Negli ultimi 20 anni 2.5 milioni di persone sono emigrate dal Sud, soprattutto giovani, partiti per studiare o lavorare.
L’isola spesso decantata per le sua indiscussa bellezza, ad un certo punto sembra essere così ostile e inospitale da spingere tante e tanti a fare i bagagli. Il risultato è un territorio sempre più sterile e impoverito, con piccoli paesi destinati a scomparire e città svuotate.
Oggi, rimanere al Sud, in Sicilia, è un atto di resistenza.
Resistiamo in mezzo ad una matassa di macro e micro poteri, resistiamo ad una mentalità comune abituata alla rassegnazione e all’accettazione, resistiamo ad un sistema capitalista in cui sfruttare è l’unico verbo riconosciuto, resistiamo a politici che lucrano ogni giorno sulla nostra pelle.
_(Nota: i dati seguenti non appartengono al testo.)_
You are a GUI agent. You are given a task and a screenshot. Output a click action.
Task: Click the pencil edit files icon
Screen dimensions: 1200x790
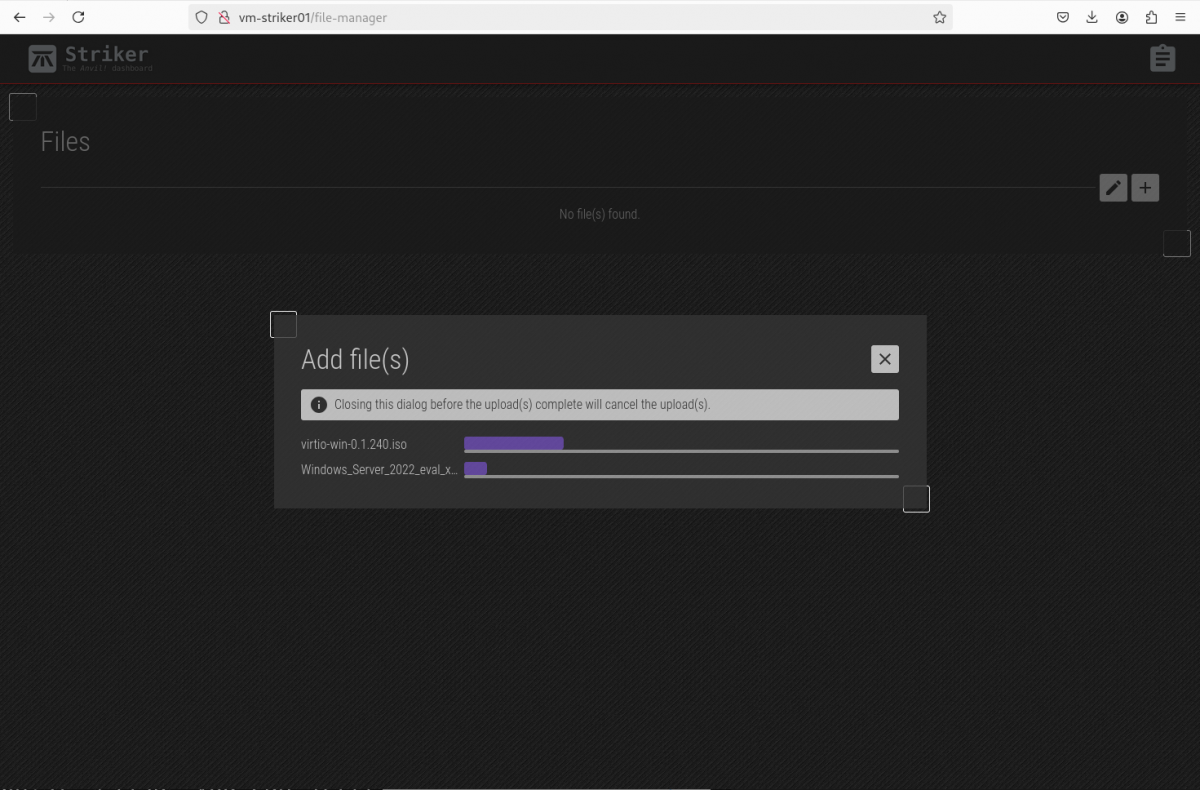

Che fare quindi? Prima di tutto scegliere.
Scegliere di rimanere, che non è scontato, né per lo più facile.
Porselo come imperativo se si pensa che a rimanere invece è il peggio della politica e dell’economia nostrana che negli anni questa terra l’ha solo affossata.
Chi ha deciso che al Nord si deve studiare, lavorare, vivere meglio che qui? Vogliamo tutto! Vivere e lottare a scuola, a lavoro, in quartiere, ovunque per difendere il mio territorio, per cambiarlo e migliorarlo.
Domandarsi costantemente:“Ma se non lo faccio io, perché dovrebbe farlo qualcun altro?”
E poi ancora rompere la gabbia dell’isolamento, mettersi in comune e resistere insieme.